Bessie is practicing her ballet moves by jumping from one lilypad to another and is currently located at one of the lilypads. She wants to travel to another lilypad in the pond by jumping from one lilypad to another.
Surprising only to the uninitiated, Bessie's jumps between lilypads always appear as a chess-knight's move: one move in one direction and then two more in the orthogonal direction (or perhaps two in one direction and then one in the orthogonal direction).
Farmer John is observing Bessie's ballet drill and realizes that sometimes she might not be able to jump to her destination lilypad because intermediary lilypads are missing.
Ever thrifty, he wants to place additional lilypads so she can complete her quest (perhaps quickly, perhaps by using a large number of intermediate lilypads). Of course, lilypads cannot be placed where rocks already intrude on a cell.

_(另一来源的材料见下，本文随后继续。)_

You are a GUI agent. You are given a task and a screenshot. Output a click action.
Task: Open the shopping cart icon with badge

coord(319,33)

Help Farmer John determine the minimum number of additional lilypads he has to place, and in how many ways he can place that minimum number.
为了让奶牛们娱乐和锻炼,农夫约翰建造了一个美丽的池塘。这个长方形的池子被分成了M行N列个方格(1≤M,N≤30)。一些格子是坚固得令人惊讶的莲花,还有一些格子是岩石,其余的只是美丽、纯净、湛蓝的水。

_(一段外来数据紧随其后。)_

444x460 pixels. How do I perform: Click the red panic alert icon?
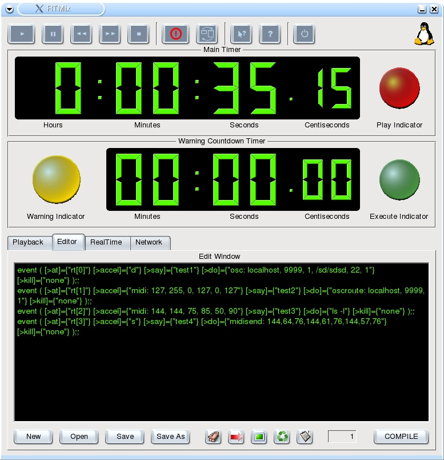point(175,34)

贝西正在练习芭蕾舞,她站在一朵莲花上,想跳到另一朵莲花上去,她只能从一朵莲花跳到另一朵莲花上,既不能跳到水里,也不能跳到岩石上。
贝西的舞步很像象棋中的马步:每次总是先横向移动一格,再纵向移动两格,或先纵向移动两格,再横向移动一格。最多时,贝西会有八个移动方向可供选择。

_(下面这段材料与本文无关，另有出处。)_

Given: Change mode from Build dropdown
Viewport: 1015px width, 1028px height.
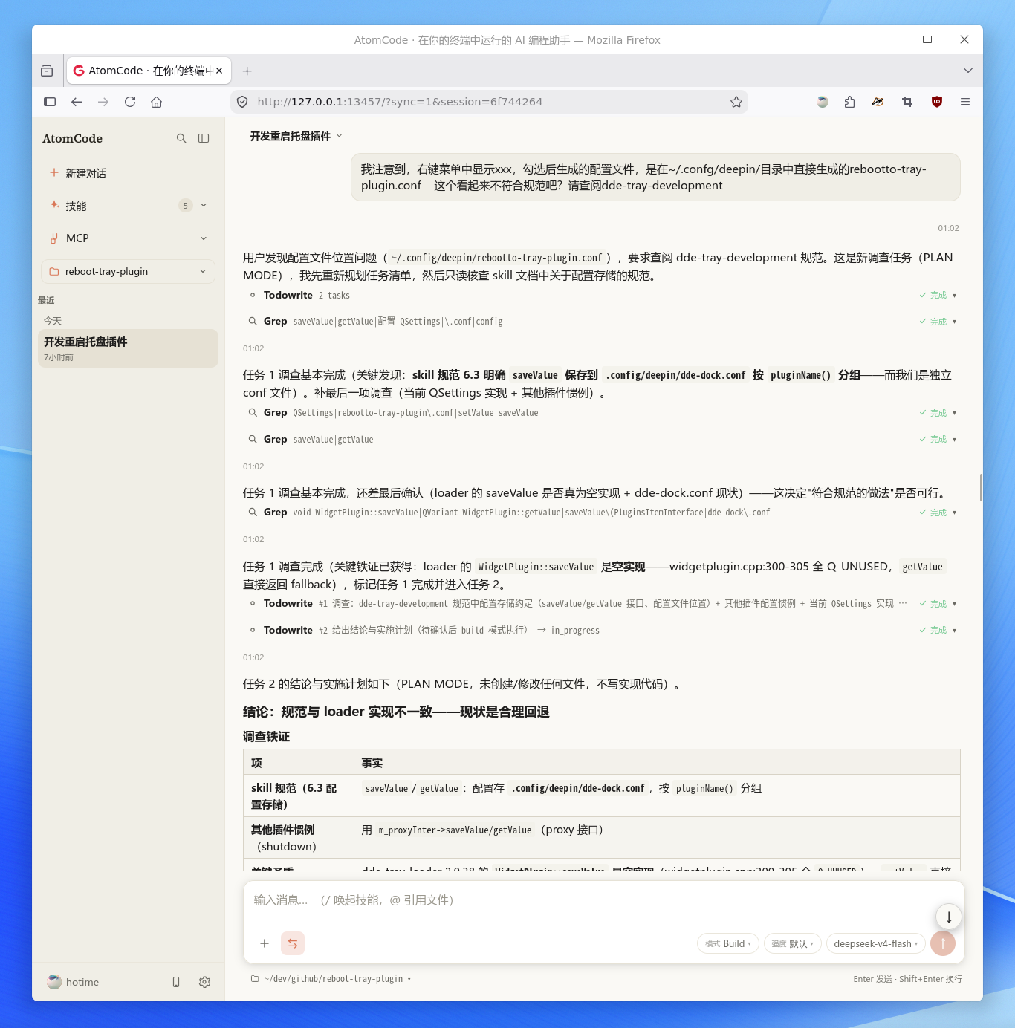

约翰一直在观看贝西的芭蕾练习,发现她有时候不能跳到终点,因为中间缺了一些荷叶。于是他想要添加几朵莲花来帮助贝西完成任务。一贯节俭的约翰只想添加最少数量的莲花。当然,莲花不能放在石头上。
请帮助约翰确定必须要添加的莲花的最少数量,以及有多少种放置这些莲花的方法。
输入输出格式
输入格式:
第一行:两个用空格分开的整数:M和N
第二行到M+1行:第i+1行有N个用空格分开的整数,描述了池塘第i行的状态:
0为水,1为莲花,2为岩石,3为贝西所在的起点,4为贝西想去的终点。
输出格式:
第一行:一个整数,需要增加的最少莲花数;如果无解,输出-1。
第二行:放置这些莲花的方案数量,保证这个数字不会超过一个64位的有符号整数,
如果第一行是-1,不要输出第二行。
很不错的题目
第一问很容易,每个点向8个方向连边遇到石头连无穷,水连1,叶子连0就可以了,然后直接跑最短路
第二问想到最短路计数,但是有0权边是没法最短路计数的
发现0权边都是叶子贡献的
我们可以先把叶子的边拿bfs跑出来连好,然后就只剩1的边啦,直接跑最短路计数
Code:
#include <cstdio>
#include <cstring>
#include <queue>
#include <algorithm>
using namespace std;
const int N=920;
const int M=200000;
const int inf=0x3f3f3f3f;
int head[N],to[M],Next[M],edge[M],cnt;
void add(int u,int v,int w)
{
to[++cnt]=v,Next[cnt]=head[u],edge[cnt]=w,head[u]=cnt;
}
int n,m,s,t,cost[N];
int cal(int i,int j)
{
return (i-1)*m+j;
}
const int dx[9]={0,-2,-1,1,2,2,1,-1,-2};
const int dy[9]={0,1,2,2,1,-1,-2,-2,-1};
#define P pair <int,int >
int used[N];
void bfs(int x,int y)
{
queue <P> q;
q.push(make_pair(x,y));
int u=cal(x,y);
memset(used,0,sizeof(used));
used[u]=1;
while(!q.empty())
{
int i=q.front().first,j=q.front().second;
q.pop();
for(int k=1;k<=8;k++)
{
int ti=dx[k]+i,tj=dy[k]+j;
if(ti>0&&tj>0&&ti<=n&&tj<=m)
{
int v=cal(ti,tj);
if(used[v]) continue;
used[v]=1;
if(cost[v]==1)
add(u,v,1);//连边边
else if(!cost[v])//走花花
q.push(make_pair(ti,tj));
}
}
}
}
void init()
{
scanf("%d%d",&n,&m);
for(int i=1;i<=n;i++)
for(int j=1;j<=m;j++)
{
int id=cal(i,j);
scanf("%d",cost+id);
if(cost[id]==0||cost[id]==1) cost[id]^=1;
else if(cost[id]==2) cost[id]=inf;
else if(cost[id]==3) s=id,cost[id]=1;//特判
else if(cost[id]==4) t=id,cost[id]=1;
}
//0花 1水 2石头
for(int i=1;i<=n;i++)
for(int j=1;j<=m;j++)
if(cost[cal(i,j)]==1)
bfs(i,j);
}
#define ll long long
int dis[N];ll ans[N];
struct node
{
int id,w;
node(){}
node(int id,int w){this->id=id,this->w=w;}
bool friend operator <(node n1,node n2){return n1.w>n2.w;}
};
std::priority_queue <node> q;
void disj()
{
memset(dis,0x3f,sizeof(dis));
memset(used,0,sizeof(used));
dis[s]=0;
ans[s]=1;
node t(s,0);
q.push(t);
while(!q.empty())
{
int u=q.top().id;
q.pop();
if(used[u]) continue;
used[u]=1;
for(int i=head[u];i;i=Next[i])
{
int v=to[i];
if(dis[v]>dis[u]+edge[i])
{
dis[v]=dis[u]+edge[i];
ans[v]=ans[u];
t=node(v,dis[v]);
q.push(t);
}
else if(dis[v]==dis[u]+edge[i])
ans[v]+=ans[u];
}
}
}
int main()
{
init();
disj();
if(dis[t]==inf) printf("-1\n");
else printf("%d\n%lld\n",dis[t]-1,ans[t]);
return 0;
}
2018.9.5